Van der Sloot is expected to be expelled from the country as early as Friday morning, according to law enforcement sources in Chile. The sources say van der Sloot would be taken from the prison to a small airfield at the Chile-Peru border where he would be turned over to Peruvian police. If all goes as planned, the sources say, van der Sloot would arrive in Lima late Friday afternoon.
The Peruvian woman, Stephany Flores Ramirez, 21, whom authorities found dead in a hotel room booked under van der Sloot's name, is believed to have been killed on May 30, exactly five years to the day that Holloway vanished.
Police said van der Sloot and Flores were captured on surveillance video leaving a casino and were later seen together by hotel staff at the Miraflores Hotel Tac, where he was staying.
The woman's father told reporters that the she was killed about 8 a.m. Sunday morning and the room was covered in blood, indicating a struggle had taken place.
Authorities believe van der Sloot fled Peru into Chile and was on his way to Argentina.
Peruvian officials issued an international arrest warrant for the Dutchman and Interpol was cooperating in the investigation.

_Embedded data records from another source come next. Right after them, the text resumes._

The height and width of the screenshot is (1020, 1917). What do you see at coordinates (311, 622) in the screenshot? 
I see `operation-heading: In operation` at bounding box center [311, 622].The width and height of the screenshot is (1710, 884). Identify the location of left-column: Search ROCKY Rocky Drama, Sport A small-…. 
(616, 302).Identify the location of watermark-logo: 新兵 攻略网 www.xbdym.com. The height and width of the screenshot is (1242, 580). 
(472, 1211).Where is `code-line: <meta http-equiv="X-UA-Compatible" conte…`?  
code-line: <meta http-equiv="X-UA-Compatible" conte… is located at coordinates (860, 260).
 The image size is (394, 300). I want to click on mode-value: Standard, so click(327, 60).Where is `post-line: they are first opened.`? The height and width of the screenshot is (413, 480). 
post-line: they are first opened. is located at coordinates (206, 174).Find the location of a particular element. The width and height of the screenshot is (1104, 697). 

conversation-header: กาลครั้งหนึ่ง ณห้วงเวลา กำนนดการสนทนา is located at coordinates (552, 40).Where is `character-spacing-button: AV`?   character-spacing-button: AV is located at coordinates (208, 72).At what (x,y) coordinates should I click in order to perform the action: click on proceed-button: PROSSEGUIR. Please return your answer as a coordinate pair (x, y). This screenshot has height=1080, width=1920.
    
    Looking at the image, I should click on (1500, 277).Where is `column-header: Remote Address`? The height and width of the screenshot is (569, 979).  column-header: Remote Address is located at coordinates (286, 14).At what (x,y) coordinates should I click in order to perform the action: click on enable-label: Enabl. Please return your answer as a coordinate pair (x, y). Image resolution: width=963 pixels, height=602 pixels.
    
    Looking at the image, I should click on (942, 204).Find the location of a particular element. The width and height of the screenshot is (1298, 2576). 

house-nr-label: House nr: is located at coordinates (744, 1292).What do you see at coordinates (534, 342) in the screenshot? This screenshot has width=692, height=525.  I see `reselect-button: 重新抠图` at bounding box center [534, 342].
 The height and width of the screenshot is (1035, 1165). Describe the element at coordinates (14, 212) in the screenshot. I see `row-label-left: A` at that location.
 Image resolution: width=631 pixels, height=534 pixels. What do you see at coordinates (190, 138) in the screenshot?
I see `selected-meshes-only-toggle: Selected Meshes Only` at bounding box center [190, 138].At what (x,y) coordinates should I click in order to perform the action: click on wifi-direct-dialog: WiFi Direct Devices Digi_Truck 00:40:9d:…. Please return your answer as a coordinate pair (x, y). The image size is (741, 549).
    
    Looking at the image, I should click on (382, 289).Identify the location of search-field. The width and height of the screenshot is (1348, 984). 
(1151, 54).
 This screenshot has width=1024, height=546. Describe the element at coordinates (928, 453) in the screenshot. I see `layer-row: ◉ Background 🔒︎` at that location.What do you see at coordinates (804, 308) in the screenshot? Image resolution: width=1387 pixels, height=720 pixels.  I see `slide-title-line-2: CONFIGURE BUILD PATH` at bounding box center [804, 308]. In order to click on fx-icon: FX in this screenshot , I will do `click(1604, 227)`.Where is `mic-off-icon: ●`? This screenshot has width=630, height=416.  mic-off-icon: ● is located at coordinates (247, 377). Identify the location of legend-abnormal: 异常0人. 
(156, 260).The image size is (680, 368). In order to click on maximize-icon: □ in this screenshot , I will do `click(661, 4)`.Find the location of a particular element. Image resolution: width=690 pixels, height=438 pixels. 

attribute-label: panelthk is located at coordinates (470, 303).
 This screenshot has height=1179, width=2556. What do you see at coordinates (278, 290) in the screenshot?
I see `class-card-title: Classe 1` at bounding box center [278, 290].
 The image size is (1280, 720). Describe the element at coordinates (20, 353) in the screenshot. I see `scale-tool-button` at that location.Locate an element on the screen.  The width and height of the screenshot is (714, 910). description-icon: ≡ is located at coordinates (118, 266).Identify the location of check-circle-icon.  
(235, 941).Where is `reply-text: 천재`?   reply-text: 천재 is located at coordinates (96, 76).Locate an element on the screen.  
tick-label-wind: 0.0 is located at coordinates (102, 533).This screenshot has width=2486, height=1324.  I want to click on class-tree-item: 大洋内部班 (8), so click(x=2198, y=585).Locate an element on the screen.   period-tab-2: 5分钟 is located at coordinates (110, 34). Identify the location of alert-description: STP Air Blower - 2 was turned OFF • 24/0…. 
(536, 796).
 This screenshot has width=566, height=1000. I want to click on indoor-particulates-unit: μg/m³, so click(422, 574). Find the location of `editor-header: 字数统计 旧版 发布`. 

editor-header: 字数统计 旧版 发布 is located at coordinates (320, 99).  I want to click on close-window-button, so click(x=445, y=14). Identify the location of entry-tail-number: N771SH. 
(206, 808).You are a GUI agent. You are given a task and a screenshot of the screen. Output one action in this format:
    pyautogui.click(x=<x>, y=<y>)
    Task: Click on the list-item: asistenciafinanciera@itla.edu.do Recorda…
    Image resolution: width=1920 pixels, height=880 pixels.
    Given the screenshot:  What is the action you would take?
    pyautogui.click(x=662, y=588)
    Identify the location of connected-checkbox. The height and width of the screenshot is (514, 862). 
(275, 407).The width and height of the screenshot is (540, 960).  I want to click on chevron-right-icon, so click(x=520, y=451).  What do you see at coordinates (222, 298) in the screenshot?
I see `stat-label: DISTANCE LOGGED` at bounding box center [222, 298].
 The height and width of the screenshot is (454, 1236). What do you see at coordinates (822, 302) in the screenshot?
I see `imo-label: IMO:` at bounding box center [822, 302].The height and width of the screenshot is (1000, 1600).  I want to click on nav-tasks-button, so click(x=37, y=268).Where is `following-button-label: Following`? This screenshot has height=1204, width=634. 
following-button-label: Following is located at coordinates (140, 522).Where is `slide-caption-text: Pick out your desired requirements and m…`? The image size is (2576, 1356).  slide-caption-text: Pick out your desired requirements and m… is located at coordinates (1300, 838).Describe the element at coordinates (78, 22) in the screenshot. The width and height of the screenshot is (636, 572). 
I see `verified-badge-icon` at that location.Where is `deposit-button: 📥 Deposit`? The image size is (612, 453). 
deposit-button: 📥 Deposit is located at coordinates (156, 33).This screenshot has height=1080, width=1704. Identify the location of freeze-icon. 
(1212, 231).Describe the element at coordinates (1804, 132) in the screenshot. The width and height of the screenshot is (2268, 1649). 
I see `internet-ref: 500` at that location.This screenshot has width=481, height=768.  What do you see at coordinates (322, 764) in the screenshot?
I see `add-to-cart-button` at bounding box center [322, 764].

Van der Sloot reportedly entered Peru on May 14 and left either May 30 or May 31. He initially entered the country to play in a poker tournament, according to Peruvian police chief Gen. Cesar Guardia.
Flores too was an avid poker player, who friends described as a known lesbian who was struggling with her sexuality.
Van der Sloot's American attorney Joe Tacopina said van der Sloot had a target on his back since Holloway's disapearance.
"It just doesn't make sense to me," Tacopina told "Good Morning America" today. "I don't know enough about the facts -- the so-called facts -- of this new investigation."
Holloway similarly disappeared after being last seen with Van der Sloot outside an Aruban night club on May 30, 2005. Van der Sloot was initially arrested in Holloway's disappearance in June of that year. He was released and arrested again in 2007, when he was detained for questioning but never charged.
In 2008, Dutch journalist Peter de Vries claimed he solved the case when Van der Sloot confessed to an undercover reporter to being with Holloway when she died and dumping her body in the Caribbean Sea.
In February 2010, a Dutch tabloid published a supposed confession by van der Sloot in which he said Holloway got drunk and fell from a balcony.
The Justice Department in Aruba was quick to dismiss the details of van der Sloot's latest alleged confession, telling ABC News, "We have been aware of the existence of this interview since August of last year. We investigated the claims made. The Aruban police investigated, with help from specialists with the Dutch police.
Holloway's body has never been found.